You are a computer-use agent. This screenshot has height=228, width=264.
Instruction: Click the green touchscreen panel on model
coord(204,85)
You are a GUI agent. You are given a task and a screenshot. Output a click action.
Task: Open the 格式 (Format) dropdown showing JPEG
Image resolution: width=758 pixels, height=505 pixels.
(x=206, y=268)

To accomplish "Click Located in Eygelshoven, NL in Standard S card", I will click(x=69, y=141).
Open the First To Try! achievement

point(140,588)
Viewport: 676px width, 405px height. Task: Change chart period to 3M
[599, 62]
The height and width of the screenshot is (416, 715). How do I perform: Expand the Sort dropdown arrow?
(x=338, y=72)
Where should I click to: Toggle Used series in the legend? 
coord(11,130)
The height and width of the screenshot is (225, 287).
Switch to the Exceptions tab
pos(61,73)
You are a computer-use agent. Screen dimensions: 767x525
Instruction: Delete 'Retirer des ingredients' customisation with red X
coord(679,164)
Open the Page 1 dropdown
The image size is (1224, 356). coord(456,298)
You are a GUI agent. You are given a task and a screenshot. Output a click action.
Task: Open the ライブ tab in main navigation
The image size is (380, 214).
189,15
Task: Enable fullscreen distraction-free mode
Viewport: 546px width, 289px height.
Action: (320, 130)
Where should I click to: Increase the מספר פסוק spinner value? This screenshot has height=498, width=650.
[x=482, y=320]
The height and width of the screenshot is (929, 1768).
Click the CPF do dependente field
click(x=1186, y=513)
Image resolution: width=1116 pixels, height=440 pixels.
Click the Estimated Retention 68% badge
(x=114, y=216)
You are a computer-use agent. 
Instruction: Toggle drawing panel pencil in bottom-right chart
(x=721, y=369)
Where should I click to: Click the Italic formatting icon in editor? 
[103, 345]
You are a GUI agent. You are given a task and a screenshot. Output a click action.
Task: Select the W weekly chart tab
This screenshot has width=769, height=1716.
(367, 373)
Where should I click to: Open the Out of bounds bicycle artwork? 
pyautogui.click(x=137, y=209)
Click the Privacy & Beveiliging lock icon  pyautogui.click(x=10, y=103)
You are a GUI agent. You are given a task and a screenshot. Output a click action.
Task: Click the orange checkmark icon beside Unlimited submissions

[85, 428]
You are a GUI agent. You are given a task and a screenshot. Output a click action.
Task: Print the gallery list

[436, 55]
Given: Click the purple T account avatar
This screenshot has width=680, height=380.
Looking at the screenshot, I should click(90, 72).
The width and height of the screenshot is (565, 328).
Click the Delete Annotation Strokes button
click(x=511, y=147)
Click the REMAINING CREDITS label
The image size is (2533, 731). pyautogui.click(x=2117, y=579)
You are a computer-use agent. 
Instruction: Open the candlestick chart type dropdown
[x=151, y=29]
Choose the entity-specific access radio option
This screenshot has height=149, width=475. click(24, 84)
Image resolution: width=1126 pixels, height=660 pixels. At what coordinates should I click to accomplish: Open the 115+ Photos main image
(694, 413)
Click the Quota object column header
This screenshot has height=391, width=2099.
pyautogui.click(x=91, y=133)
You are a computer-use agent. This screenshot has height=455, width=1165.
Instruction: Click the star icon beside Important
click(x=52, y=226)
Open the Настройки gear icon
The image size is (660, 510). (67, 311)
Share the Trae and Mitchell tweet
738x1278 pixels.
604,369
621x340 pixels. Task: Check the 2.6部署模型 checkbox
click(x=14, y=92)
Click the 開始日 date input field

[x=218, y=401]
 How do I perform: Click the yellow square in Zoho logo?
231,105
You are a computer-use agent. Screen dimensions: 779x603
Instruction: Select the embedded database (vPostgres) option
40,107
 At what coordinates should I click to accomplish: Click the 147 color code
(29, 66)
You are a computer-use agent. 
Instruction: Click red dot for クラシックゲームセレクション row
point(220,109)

•••

__Brief__. In full and without alteration, return the listing above.

__Solution below__.
You are a computer-use agent. This screenshot has height=228, width=264.
Instruction: Click the green touchscreen panel on model
coord(204,85)
You are a GUI agent. You are given a task and a screenshot. Output a click action.
Task: Open the 格式 (Format) dropdown showing JPEG
Image resolution: width=758 pixels, height=505 pixels.
(x=206, y=268)

To accomplish "Click Located in Eygelshoven, NL in Standard S card", I will click(x=69, y=141).
Open the First To Try! achievement

point(140,588)
Viewport: 676px width, 405px height. Task: Change chart period to 3M
[599, 62]
The height and width of the screenshot is (416, 715). How do I perform: Expand the Sort dropdown arrow?
(x=338, y=72)
Where should I click to: Toggle Used series in the legend? 
coord(11,130)
The height and width of the screenshot is (225, 287).
Switch to the Exceptions tab
pos(61,73)
You are a computer-use agent. Screen dimensions: 767x525
Instruction: Delete 'Retirer des ingredients' customisation with red X
coord(679,164)
Open the Page 1 dropdown
The image size is (1224, 356). coord(456,298)
You are a GUI agent. You are given a task and a screenshot. Output a click action.
Task: Open the ライブ tab in main navigation
The image size is (380, 214).
189,15
Task: Enable fullscreen distraction-free mode
Viewport: 546px width, 289px height.
Action: (320, 130)
Where should I click to: Increase the מספר פסוק spinner value? This screenshot has height=498, width=650.
[x=482, y=320]
The height and width of the screenshot is (929, 1768).
Click the CPF do dependente field
click(x=1186, y=513)
Image resolution: width=1116 pixels, height=440 pixels.
Click the Estimated Retention 68% badge
(x=114, y=216)
You are a computer-use agent. 
Instruction: Toggle drawing panel pencil in bottom-right chart
(x=721, y=369)
Where should I click to: Click the Italic formatting icon in editor? 
[103, 345]
You are a GUI agent. You are given a task and a screenshot. Output a click action.
Task: Select the W weekly chart tab
This screenshot has width=769, height=1716.
(367, 373)
Where should I click to: Open the Out of bounds bicycle artwork? 
pyautogui.click(x=137, y=209)
Click the Privacy & Beveiliging lock icon  pyautogui.click(x=10, y=103)
You are a GUI agent. You are given a task and a screenshot. Output a click action.
Task: Click the orange checkmark icon beside Unlimited submissions

[85, 428]
You are a GUI agent. You are given a task and a screenshot. Output a click action.
Task: Print the gallery list

[436, 55]
Given: Click the purple T account avatar
This screenshot has width=680, height=380.
Looking at the screenshot, I should click(90, 72).
The width and height of the screenshot is (565, 328).
Click the Delete Annotation Strokes button
click(x=511, y=147)
Click the REMAINING CREDITS label
The image size is (2533, 731). pyautogui.click(x=2117, y=579)
You are a computer-use agent. 
Instruction: Open the candlestick chart type dropdown
[x=151, y=29]
Choose the entity-specific access radio option
This screenshot has height=149, width=475. click(24, 84)
Image resolution: width=1126 pixels, height=660 pixels. At what coordinates should I click to accomplish: Open the 115+ Photos main image
(694, 413)
Click the Quota object column header
This screenshot has height=391, width=2099.
pyautogui.click(x=91, y=133)
You are a computer-use agent. This screenshot has height=455, width=1165.
Instruction: Click the star icon beside Important
click(x=52, y=226)
Open the Настройки gear icon
The image size is (660, 510). (67, 311)
Share the Trae and Mitchell tweet
738x1278 pixels.
604,369
621x340 pixels. Task: Check the 2.6部署模型 checkbox
click(x=14, y=92)
Click the 開始日 date input field

[x=218, y=401]
 How do I perform: Click the yellow square in Zoho logo?
231,105
You are a computer-use agent. Screen dimensions: 779x603
Instruction: Select the embedded database (vPostgres) option
40,107
 At what coordinates should I click to accomplish: Click the 147 color code
(29, 66)
You are a computer-use agent. 
Instruction: Click red dot for クラシックゲームセレクション row
point(220,109)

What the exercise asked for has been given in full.